Me: “Hey! How’s it going there?”
Brooke: (on edge) “Can you do me a favor? I need the phone number for our insurance company.”
Me: “Is everything OK?”
Brooke: “Yeah, I . . . uh . . . I just need the number.”
From 1-10 on the weirdness scale, it was a 7. Still, she didn’t say “Edie” – the code word we devised if we ever needed to alert the other person that we were in danger. As in, “Oh, everything’s fine here. I’ll meet you later at EDIE’S like we planned.” So I went back to work and waited.
Over an hour later, Brooke came home. She walked through the door gingerly, as though she had just experienced something traumatic. Without saying a word, she sat at her desk and said, “I have some work to catch up on, but I’ll tell you about it later. I did something bad, something you can’t ever tell anyone about. But it’s OK now.”
In my head, I pictured the grizzly scene at the dentist’s office: blood, slain dental assistants everywhere, Brooke’s dentist tied to his chair by miles of dental floss, overdosing at that very moment from a sweet-air gas leak, a copy of Brooke’s heavily padded invoice stuck to his chest with the sharpened end of a toothbrush. It was disturbing.
That night in bed, Brooke revisited the topic. Scared that this conversation would quickly turn from pillow talk to aiding and abetting, I treaded lightly. “No need to tell me! It’s late, and everyone should have secrets.”
But she insisted.
“Listen, I’m not proud of it, but . . . OK, so I’m sitting there in the room after getting my x-rays done and some chippy dental assistant comes in with my chart. She starts saying that I can’t just get a regular cleaning, I need some special cleaning.” (Oh, no.) “She proceeds to pull out this laundry list of things that I need: tests, anesthesia, special toothpaste." (Dear God, I hope she didn’t have children.) "So immediately, I tell her that I need to talk to the doctor about this.
So the nurse leaves the room and I’ve got a bad feeling about the whole situation. I think, ‘I could just leave. I should – I should just leave.’ But then I remember that they already took x-rays and did a consultation. I signed all these forms, and they have my insurance information. So now I’m scared that they’ll find me if I just leave.

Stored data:
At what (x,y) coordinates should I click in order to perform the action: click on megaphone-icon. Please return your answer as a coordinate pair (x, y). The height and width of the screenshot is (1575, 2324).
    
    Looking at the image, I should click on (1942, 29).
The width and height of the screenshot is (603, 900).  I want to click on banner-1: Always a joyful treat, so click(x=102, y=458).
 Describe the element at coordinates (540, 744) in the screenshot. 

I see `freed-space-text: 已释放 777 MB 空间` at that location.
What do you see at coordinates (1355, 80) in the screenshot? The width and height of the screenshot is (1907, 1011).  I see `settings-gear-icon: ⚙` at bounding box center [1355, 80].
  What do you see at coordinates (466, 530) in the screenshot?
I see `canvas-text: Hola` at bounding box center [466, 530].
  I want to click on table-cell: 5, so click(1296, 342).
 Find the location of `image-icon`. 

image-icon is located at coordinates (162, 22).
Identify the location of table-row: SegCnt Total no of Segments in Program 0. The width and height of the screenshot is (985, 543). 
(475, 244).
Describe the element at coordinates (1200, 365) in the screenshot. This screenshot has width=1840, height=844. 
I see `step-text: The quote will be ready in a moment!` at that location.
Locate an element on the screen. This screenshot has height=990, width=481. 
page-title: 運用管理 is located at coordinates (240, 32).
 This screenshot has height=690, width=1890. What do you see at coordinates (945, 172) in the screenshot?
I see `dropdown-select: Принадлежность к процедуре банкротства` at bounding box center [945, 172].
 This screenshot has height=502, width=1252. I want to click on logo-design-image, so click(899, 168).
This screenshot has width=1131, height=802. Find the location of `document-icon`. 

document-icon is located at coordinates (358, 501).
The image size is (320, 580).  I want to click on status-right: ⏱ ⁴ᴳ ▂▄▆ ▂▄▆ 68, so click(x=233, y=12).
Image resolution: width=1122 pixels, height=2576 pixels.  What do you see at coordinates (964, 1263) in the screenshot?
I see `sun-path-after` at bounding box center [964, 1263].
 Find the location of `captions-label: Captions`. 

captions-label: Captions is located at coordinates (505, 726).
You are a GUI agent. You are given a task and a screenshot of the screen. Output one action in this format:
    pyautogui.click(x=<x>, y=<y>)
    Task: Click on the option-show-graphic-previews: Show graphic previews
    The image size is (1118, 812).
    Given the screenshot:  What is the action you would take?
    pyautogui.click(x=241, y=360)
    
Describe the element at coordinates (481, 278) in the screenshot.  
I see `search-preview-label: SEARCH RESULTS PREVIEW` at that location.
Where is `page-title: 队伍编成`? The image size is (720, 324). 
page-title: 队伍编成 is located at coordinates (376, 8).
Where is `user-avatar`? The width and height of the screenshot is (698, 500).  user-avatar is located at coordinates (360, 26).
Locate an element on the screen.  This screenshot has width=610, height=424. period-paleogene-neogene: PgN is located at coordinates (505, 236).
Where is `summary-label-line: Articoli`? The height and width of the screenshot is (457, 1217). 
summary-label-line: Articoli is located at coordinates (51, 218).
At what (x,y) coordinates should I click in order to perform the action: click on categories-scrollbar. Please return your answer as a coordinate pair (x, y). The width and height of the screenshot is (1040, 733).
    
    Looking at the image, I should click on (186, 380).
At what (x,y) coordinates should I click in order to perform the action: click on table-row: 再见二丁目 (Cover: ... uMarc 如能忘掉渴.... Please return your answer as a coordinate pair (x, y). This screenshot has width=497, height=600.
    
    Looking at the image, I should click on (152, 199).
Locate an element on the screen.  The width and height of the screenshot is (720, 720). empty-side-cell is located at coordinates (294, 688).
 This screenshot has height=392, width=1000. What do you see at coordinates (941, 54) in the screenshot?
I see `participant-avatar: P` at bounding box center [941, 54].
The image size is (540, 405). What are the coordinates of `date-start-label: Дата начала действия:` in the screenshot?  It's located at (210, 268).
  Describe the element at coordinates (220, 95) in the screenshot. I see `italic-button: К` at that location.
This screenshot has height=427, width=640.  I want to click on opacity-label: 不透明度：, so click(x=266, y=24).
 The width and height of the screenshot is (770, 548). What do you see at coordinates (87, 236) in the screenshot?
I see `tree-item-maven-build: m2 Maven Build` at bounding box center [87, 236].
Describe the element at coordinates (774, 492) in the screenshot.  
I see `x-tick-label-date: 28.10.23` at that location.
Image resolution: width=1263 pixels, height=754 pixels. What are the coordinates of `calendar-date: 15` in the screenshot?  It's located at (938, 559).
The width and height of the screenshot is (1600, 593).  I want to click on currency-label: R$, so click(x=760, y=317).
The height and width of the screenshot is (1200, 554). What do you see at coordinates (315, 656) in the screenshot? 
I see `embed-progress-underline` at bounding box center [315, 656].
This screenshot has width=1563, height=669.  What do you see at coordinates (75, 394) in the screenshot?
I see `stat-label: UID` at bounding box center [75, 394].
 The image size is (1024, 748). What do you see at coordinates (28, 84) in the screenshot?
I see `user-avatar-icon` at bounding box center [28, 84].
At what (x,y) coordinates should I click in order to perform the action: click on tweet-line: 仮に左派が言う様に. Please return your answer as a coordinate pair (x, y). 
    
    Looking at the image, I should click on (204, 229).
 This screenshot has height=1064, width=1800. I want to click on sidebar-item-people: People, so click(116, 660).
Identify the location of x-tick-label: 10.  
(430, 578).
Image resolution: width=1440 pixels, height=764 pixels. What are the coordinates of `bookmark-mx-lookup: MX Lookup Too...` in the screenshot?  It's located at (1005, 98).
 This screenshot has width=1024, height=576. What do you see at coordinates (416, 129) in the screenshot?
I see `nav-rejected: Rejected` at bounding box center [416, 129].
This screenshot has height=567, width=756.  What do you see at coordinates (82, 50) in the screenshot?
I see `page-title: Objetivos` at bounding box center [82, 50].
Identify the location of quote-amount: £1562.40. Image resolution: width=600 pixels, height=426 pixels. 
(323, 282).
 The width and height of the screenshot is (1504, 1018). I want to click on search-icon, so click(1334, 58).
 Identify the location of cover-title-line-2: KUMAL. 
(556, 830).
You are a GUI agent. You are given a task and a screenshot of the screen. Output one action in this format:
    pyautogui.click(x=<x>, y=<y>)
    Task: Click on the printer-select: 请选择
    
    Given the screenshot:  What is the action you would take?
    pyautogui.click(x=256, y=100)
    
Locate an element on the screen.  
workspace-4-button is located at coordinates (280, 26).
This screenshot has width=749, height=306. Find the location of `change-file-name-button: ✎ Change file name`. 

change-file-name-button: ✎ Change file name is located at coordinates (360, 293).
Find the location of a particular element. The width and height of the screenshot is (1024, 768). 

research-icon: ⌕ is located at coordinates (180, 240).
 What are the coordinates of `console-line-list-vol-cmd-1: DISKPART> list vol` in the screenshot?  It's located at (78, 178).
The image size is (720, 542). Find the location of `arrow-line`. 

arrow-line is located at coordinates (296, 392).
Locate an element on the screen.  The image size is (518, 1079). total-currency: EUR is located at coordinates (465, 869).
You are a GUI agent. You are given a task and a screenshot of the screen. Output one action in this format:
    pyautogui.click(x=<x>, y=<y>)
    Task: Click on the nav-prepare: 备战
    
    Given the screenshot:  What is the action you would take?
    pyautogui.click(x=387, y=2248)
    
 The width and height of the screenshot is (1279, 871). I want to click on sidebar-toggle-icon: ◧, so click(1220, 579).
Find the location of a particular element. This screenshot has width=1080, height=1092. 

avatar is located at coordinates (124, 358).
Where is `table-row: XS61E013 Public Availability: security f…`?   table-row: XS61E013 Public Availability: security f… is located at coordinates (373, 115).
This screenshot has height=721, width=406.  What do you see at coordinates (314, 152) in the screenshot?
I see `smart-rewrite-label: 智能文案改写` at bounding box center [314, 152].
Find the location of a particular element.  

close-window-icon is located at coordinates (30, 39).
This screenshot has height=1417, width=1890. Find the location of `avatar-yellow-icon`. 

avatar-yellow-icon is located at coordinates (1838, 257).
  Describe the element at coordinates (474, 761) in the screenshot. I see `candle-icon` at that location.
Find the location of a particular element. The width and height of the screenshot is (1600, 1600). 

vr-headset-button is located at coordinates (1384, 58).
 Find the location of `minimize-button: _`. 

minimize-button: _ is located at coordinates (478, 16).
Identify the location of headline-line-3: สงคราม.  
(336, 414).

TASK PROMPT: Write out the dentist story from "In my head, I" to "But she insisted." again, and switch "pillow talk" to "late-night chat".

ANSWER TO THIS TASK:
In my head, I pictured the grizzly scene at the dentist’s office: blood, slain dental assistants everywhere, Brooke’s dentist tied to his chair by miles of dental floss, overdosing at that very moment from a sweet-air gas leak, a copy of Brooke’s heavily padded invoice stuck to his chest with the sharpened end of a toothbrush. It was disturbing.
That night in bed, Brooke revisited the topic. Scared that this conversation would quickly turn from late-night chat to aiding and abetting, I treaded lightly. “No need to tell me! It’s late, and everyone should have secrets.”
But she insisted.